Search the records below for the word "Expand" and show every line where it occurs.

==== The data

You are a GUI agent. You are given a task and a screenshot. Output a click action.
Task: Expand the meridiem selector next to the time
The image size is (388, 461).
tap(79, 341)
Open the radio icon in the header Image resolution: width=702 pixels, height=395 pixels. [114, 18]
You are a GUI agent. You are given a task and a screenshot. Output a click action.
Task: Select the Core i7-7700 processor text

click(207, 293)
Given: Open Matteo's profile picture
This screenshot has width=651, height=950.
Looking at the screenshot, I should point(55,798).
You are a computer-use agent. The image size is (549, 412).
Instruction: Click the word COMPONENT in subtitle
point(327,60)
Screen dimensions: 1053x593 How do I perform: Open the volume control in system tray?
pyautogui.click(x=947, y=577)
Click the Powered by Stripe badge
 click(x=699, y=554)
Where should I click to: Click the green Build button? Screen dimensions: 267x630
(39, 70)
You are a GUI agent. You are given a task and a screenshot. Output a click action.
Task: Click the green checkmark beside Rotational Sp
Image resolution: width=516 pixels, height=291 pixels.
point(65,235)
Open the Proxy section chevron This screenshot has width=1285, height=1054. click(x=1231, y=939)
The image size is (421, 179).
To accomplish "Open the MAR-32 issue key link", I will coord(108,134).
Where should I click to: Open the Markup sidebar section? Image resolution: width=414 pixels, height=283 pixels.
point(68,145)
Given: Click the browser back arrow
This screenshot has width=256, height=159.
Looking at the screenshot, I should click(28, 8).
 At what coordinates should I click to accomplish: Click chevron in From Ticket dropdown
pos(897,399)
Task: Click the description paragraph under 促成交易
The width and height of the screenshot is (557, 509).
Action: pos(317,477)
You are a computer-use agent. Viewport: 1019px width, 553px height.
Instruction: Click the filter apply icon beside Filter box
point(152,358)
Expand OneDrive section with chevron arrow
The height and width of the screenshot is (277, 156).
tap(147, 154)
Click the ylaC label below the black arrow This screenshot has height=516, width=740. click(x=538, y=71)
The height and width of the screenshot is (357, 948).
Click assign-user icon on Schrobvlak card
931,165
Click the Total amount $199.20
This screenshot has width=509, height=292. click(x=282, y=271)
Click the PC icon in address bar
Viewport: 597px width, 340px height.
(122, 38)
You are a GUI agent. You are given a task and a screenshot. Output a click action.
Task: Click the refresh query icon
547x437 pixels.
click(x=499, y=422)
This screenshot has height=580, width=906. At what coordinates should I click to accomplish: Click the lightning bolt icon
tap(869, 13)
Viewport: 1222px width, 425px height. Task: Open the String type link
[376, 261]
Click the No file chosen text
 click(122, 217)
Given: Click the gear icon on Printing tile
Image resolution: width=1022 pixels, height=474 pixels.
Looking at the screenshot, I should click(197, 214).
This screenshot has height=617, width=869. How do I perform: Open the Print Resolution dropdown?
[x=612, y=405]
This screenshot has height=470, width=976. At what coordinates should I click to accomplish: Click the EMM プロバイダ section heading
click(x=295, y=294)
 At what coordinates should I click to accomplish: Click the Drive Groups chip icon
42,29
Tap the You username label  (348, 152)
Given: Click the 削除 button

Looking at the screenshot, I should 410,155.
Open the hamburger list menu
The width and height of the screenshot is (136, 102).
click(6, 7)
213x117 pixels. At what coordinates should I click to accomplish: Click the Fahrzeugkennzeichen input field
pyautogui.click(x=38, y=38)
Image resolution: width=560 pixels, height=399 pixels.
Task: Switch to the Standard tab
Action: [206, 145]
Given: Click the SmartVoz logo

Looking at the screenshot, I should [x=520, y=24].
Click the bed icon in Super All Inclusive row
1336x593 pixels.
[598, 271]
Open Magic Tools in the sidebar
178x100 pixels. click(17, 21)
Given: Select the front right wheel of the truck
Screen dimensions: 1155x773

========

• [Completed task]
Task: Expand the meridiem selector next to the time
Expand OneDrive section with chevron arrow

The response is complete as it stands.